Studies in English: Monster Lit

English 2000
Section 05
Semester
Fall
Year
2025
Lee Manion
Monday
Wednesday
Friday
2:00-2:50pm
Course Description
An old house superimposed over a human face.

Monsters of various sorts have occupied a key place in the literary imagination for centuries, and continue to do so today. Yet why keep telling such stories? Are they only for a good scare on a dark and stormy night? A recent theorist writing on the human need to imagine monsters states that the monster is “an embodiment of difference, a breaker of category, and a resistant Other” who is nonetheless dangerously “hybrid.” How does the monster simultaneously resist assimilation into “normal” society and challenge cultural norms? 
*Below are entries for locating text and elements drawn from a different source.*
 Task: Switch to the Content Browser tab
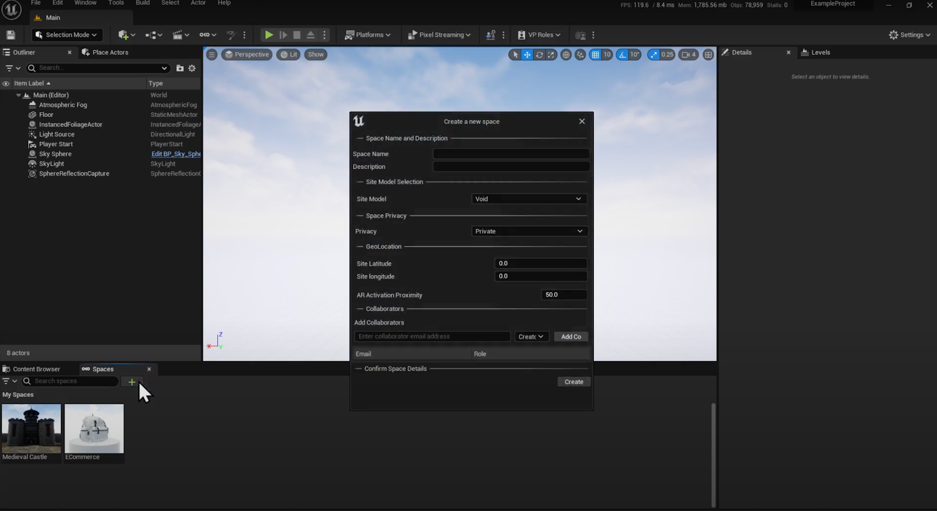pos(36,369)
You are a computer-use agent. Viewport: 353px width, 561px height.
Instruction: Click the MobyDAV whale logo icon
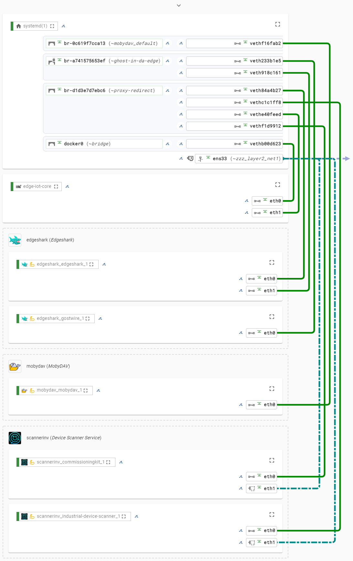15,366
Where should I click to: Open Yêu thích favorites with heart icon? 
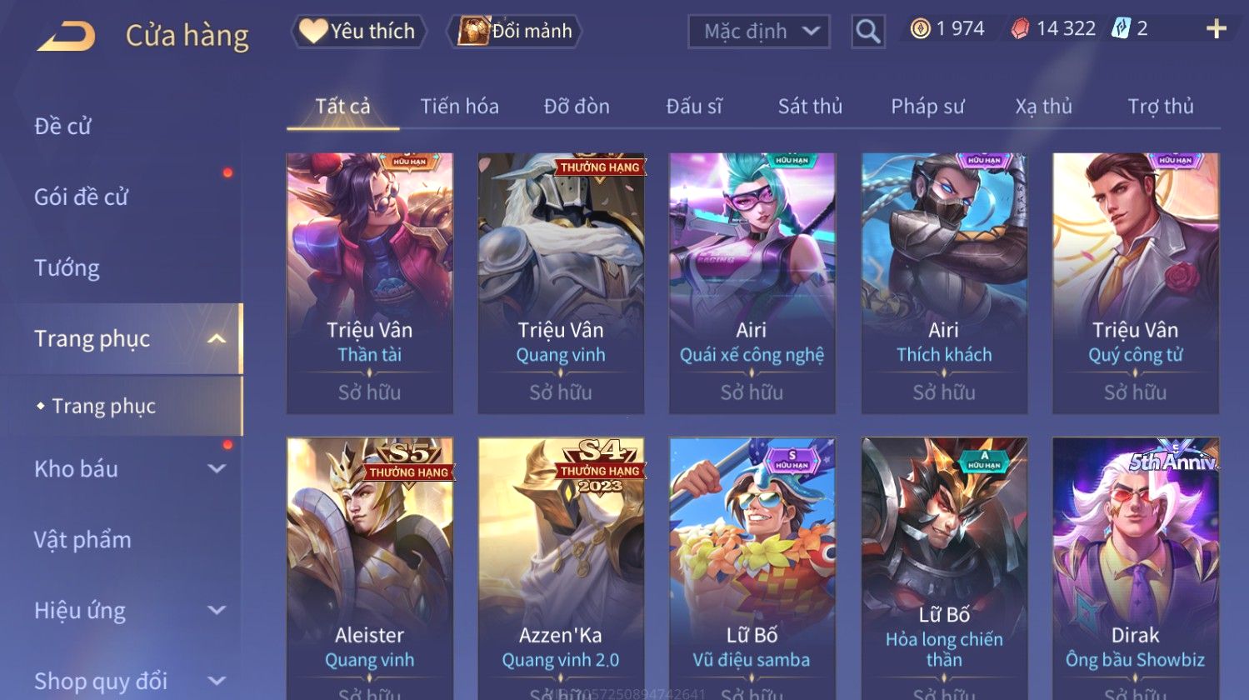[358, 32]
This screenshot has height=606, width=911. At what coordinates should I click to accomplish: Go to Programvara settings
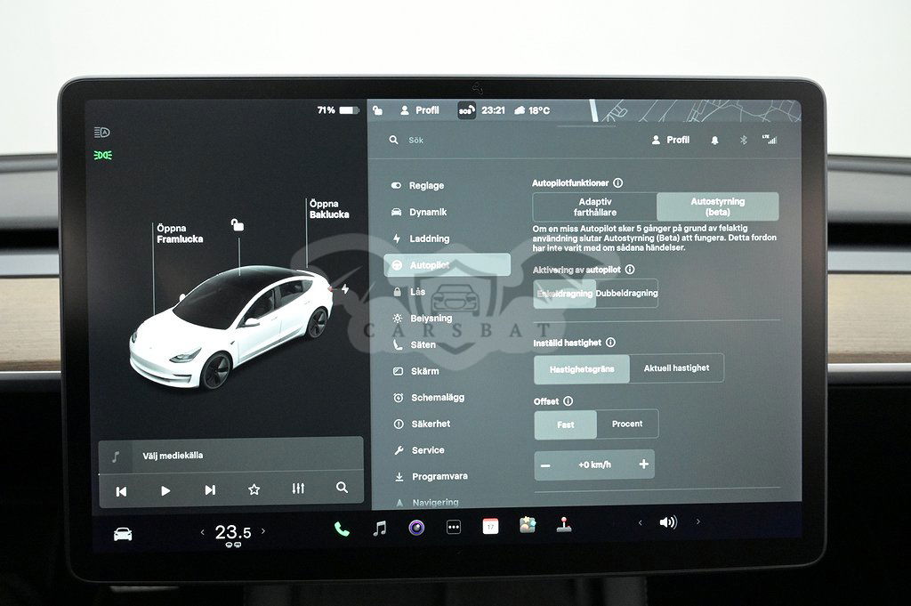point(439,477)
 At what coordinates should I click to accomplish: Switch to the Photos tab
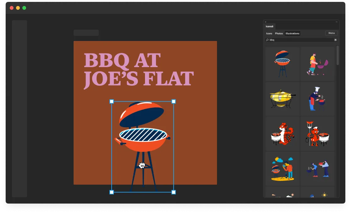pyautogui.click(x=279, y=33)
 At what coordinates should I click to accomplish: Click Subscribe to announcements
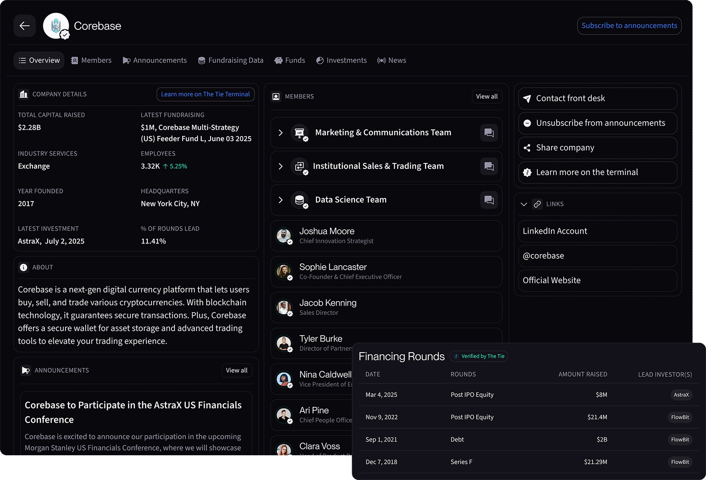629,25
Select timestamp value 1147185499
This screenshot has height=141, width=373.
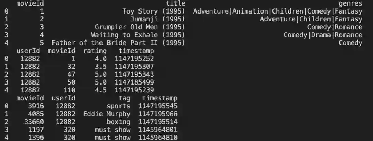[x=134, y=82]
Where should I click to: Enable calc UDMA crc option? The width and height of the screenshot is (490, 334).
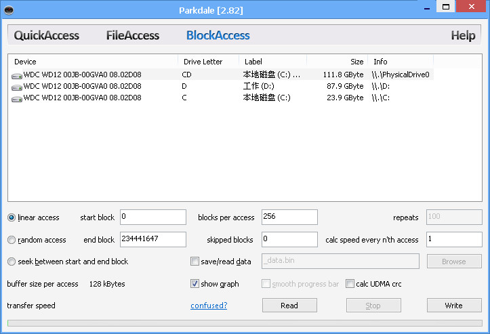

In this course we will explore the different forms that monsters assume across time and how these forms raise or imply questions about the threat of the unknown or unfamiliar. These questions include the boundary between the human and the animal, issues of race, gender, sexuality, and ability, the role of rationality and the spiritual, and the relationship between the past and present. Primary readings will range from medieval werewolf tales and William Shakespeare’s Macbeth to folktales of Little Red Riding Hood, Washington Irving’s “Legend of Sleepy Hollow,” vampire stories, and modern novels such as Shirley Jackson’s The Haunting of Hill House. We will end the course by considering some recent monsters in comic books and films. Assignments will include shorter papers, a group presentation, and a final research or creative project.